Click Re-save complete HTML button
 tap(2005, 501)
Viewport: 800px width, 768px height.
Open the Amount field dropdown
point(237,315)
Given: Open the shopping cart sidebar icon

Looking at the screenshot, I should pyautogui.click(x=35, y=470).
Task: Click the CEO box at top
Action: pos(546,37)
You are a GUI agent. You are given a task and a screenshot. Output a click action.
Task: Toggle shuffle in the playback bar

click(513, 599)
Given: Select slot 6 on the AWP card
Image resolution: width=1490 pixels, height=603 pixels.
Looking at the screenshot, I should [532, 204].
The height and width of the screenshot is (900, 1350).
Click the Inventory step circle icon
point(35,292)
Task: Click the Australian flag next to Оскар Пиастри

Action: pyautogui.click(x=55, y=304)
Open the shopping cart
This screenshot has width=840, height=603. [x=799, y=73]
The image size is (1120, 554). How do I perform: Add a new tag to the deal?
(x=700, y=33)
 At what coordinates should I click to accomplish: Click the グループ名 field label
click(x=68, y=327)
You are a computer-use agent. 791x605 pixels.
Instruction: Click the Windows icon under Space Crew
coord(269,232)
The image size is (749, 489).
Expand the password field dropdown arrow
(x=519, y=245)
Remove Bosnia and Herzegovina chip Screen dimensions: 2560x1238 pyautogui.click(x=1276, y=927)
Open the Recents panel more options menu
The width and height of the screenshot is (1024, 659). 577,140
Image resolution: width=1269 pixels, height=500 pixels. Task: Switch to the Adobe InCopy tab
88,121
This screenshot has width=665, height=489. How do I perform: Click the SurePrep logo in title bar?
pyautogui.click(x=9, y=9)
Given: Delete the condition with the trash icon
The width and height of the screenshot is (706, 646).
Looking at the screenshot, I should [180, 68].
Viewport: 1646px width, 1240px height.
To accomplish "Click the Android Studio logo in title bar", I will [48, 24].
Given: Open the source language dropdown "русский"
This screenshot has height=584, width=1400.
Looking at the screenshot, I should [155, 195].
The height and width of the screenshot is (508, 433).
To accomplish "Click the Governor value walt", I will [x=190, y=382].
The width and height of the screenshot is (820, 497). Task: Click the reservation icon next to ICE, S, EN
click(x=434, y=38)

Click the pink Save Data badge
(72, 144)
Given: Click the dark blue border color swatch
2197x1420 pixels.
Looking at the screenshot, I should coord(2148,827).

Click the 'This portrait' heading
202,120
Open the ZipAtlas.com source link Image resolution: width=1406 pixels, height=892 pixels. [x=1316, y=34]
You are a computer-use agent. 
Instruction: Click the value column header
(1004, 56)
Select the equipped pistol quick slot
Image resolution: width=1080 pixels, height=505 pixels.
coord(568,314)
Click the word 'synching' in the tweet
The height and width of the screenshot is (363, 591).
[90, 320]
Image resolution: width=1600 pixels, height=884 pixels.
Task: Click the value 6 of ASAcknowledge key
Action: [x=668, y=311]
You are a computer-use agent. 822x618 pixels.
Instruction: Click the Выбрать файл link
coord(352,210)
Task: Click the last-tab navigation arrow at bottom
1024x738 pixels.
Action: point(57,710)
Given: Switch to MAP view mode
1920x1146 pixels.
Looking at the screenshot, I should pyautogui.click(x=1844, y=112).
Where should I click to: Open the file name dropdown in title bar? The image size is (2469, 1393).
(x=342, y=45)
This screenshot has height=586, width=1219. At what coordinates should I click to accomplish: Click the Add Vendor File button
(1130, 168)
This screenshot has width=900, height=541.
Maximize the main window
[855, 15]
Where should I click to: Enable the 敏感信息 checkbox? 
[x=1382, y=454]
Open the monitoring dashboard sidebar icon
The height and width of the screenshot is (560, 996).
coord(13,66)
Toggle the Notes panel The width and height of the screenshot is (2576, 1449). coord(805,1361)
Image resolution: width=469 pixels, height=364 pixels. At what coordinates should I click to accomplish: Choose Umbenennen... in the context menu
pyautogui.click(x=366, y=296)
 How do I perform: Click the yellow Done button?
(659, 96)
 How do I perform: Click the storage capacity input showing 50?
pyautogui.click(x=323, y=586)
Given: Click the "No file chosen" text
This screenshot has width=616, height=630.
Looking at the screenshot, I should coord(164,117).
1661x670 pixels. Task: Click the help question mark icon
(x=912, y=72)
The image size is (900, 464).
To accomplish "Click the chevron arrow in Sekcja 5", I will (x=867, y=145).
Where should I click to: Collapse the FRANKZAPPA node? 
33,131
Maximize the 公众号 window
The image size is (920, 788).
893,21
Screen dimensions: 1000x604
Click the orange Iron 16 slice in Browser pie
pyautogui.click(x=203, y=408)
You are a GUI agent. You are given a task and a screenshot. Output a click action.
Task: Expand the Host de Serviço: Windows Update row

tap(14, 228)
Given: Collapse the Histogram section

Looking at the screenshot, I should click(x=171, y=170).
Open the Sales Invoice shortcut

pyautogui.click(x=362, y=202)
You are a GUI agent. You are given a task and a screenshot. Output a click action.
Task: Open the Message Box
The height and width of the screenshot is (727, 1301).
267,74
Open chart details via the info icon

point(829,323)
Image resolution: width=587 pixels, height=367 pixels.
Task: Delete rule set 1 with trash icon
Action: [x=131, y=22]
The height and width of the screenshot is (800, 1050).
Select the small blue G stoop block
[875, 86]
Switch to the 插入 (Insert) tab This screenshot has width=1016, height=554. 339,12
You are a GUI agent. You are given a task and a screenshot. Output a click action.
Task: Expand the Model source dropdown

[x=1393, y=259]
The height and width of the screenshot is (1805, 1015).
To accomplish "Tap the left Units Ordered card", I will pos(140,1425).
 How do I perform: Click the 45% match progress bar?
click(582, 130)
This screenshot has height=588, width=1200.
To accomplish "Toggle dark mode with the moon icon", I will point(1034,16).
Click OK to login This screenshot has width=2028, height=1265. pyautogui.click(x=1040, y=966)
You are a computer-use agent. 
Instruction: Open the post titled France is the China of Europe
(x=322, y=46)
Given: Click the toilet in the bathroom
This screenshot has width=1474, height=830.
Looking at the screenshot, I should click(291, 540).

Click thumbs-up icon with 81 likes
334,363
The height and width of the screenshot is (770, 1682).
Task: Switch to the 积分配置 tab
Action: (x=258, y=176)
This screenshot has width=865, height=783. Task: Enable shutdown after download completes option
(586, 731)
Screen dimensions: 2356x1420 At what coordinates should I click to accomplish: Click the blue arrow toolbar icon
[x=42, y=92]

**Exercise:**
Rewrite all the items above, changing "Viewport" to "Display area" wherever it occurs and leaving everything else the same.

**Written response:**
Click Re-save complete HTML button
 tap(2005, 501)
Display area: 800px width, 768px height.
Open the Amount field dropdown
point(237,315)
Given: Open the shopping cart sidebar icon

Looking at the screenshot, I should pyautogui.click(x=35, y=470).
Task: Click the CEO box at top
Action: pos(546,37)
You are a GUI agent. You are given a task and a screenshot. Output a click action.
Task: Toggle shuffle in the playback bar

click(513, 599)
Given: Select slot 6 on the AWP card
Image resolution: width=1490 pixels, height=603 pixels.
Looking at the screenshot, I should [532, 204].
The height and width of the screenshot is (900, 1350).
Click the Inventory step circle icon
point(35,292)
Task: Click the Australian flag next to Оскар Пиастри

Action: pyautogui.click(x=55, y=304)
Open the shopping cart
This screenshot has width=840, height=603. [x=799, y=73]
The image size is (1120, 554). How do I perform: Add a new tag to the deal?
(x=700, y=33)
 At what coordinates should I click to accomplish: Click the グループ名 field label
click(x=68, y=327)
You are a computer-use agent. 791x605 pixels.
Instruction: Click the Windows icon under Space Crew
coord(269,232)
The image size is (749, 489).
Expand the password field dropdown arrow
(x=519, y=245)
Remove Bosnia and Herzegovina chip Screen dimensions: 2560x1238 pyautogui.click(x=1276, y=927)
Open the Recents panel more options menu
The width and height of the screenshot is (1024, 659). 577,140
Image resolution: width=1269 pixels, height=500 pixels. Task: Switch to the Adobe InCopy tab
88,121
This screenshot has width=665, height=489. How do I perform: Click the SurePrep logo in title bar?
pyautogui.click(x=9, y=9)
Given: Delete the condition with the trash icon
The width and height of the screenshot is (706, 646).
Looking at the screenshot, I should [180, 68].
Display area: 1646px width, 1240px height.
To accomplish "Click the Android Studio logo in title bar", I will [48, 24].
Given: Open the source language dropdown "русский"
This screenshot has height=584, width=1400.
Looking at the screenshot, I should [155, 195].
The height and width of the screenshot is (508, 433).
To accomplish "Click the Governor value walt", I will [x=190, y=382].
The width and height of the screenshot is (820, 497). Task: Click the reservation icon next to ICE, S, EN
click(x=434, y=38)

Click the pink Save Data badge
(72, 144)
Given: Click the dark blue border color swatch
2197x1420 pixels.
Looking at the screenshot, I should coord(2148,827).

Click the 'This portrait' heading
202,120
Open the ZipAtlas.com source link Image resolution: width=1406 pixels, height=892 pixels. [x=1316, y=34]
You are a computer-use agent. 
Instruction: Click the value column header
(1004, 56)
Select the equipped pistol quick slot
Image resolution: width=1080 pixels, height=505 pixels.
coord(568,314)
Click the word 'synching' in the tweet
The height and width of the screenshot is (363, 591).
[90, 320]
Image resolution: width=1600 pixels, height=884 pixels.
Task: Click the value 6 of ASAcknowledge key
Action: [x=668, y=311]
You are a computer-use agent. 822x618 pixels.
Instruction: Click the Выбрать файл link
coord(352,210)
Task: Click the last-tab navigation arrow at bottom
1024x738 pixels.
Action: point(57,710)
Given: Switch to MAP view mode
1920x1146 pixels.
Looking at the screenshot, I should pyautogui.click(x=1844, y=112).
Where should I click to: Open the file name dropdown in title bar? The image size is (2469, 1393).
(x=342, y=45)
This screenshot has height=586, width=1219. At what coordinates should I click to accomplish: Click the Add Vendor File button
(1130, 168)
This screenshot has width=900, height=541.
Maximize the main window
[855, 15]
Where should I click to: Enable the 敏感信息 checkbox? 
[x=1382, y=454]
Open the monitoring dashboard sidebar icon
The height and width of the screenshot is (560, 996).
coord(13,66)
Toggle the Notes panel The width and height of the screenshot is (2576, 1449). coord(805,1361)
Image resolution: width=469 pixels, height=364 pixels. At what coordinates should I click to accomplish: Choose Umbenennen... in the context menu
pyautogui.click(x=366, y=296)
 How do I perform: Click the yellow Done button?
(659, 96)
 How do I perform: Click the storage capacity input showing 50?
pyautogui.click(x=323, y=586)
Given: Click the "No file chosen" text
This screenshot has width=616, height=630.
Looking at the screenshot, I should coord(164,117).
1661x670 pixels. Task: Click the help question mark icon
(x=912, y=72)
The image size is (900, 464).
To accomplish "Click the chevron arrow in Sekcja 5", I will (x=867, y=145).
Where should I click to: Collapse the FRANKZAPPA node? 
33,131
Maximize the 公众号 window
The image size is (920, 788).
893,21
Screen dimensions: 1000x604
Click the orange Iron 16 slice in Browser pie
pyautogui.click(x=203, y=408)
You are a GUI agent. You are given a task and a screenshot. Output a click action.
Task: Expand the Host de Serviço: Windows Update row

tap(14, 228)
Given: Collapse the Histogram section

Looking at the screenshot, I should click(x=171, y=170).
Open the Sales Invoice shortcut

pyautogui.click(x=362, y=202)
You are a GUI agent. You are given a task and a screenshot. Output a click action.
Task: Open the Message Box
The height and width of the screenshot is (727, 1301).
267,74
Open chart details via the info icon

point(829,323)
Image resolution: width=587 pixels, height=367 pixels.
Task: Delete rule set 1 with trash icon
Action: [x=131, y=22]
The height and width of the screenshot is (800, 1050).
Select the small blue G stoop block
[875, 86]
Switch to the 插入 (Insert) tab This screenshot has width=1016, height=554. 339,12
You are a GUI agent. You are given a task and a screenshot. Output a click action.
Task: Expand the Model source dropdown

[x=1393, y=259]
The height and width of the screenshot is (1805, 1015).
To accomplish "Tap the left Units Ordered card", I will pos(140,1425).
 How do I perform: Click the 45% match progress bar?
click(582, 130)
This screenshot has height=588, width=1200.
To accomplish "Toggle dark mode with the moon icon", I will point(1034,16).
Click OK to login This screenshot has width=2028, height=1265. pyautogui.click(x=1040, y=966)
You are a computer-use agent. 
Instruction: Open the post titled France is the China of Europe
(x=322, y=46)
Given: Click the toilet in the bathroom
This screenshot has width=1474, height=830.
Looking at the screenshot, I should click(291, 540).

Click thumbs-up icon with 81 likes
334,363
The height and width of the screenshot is (770, 1682).
Task: Switch to the 积分配置 tab
Action: (x=258, y=176)
This screenshot has width=865, height=783. Task: Enable shutdown after download completes option
(586, 731)
Screen dimensions: 2356x1420 At what coordinates should I click to accomplish: Click the blue arrow toolbar icon
[x=42, y=92]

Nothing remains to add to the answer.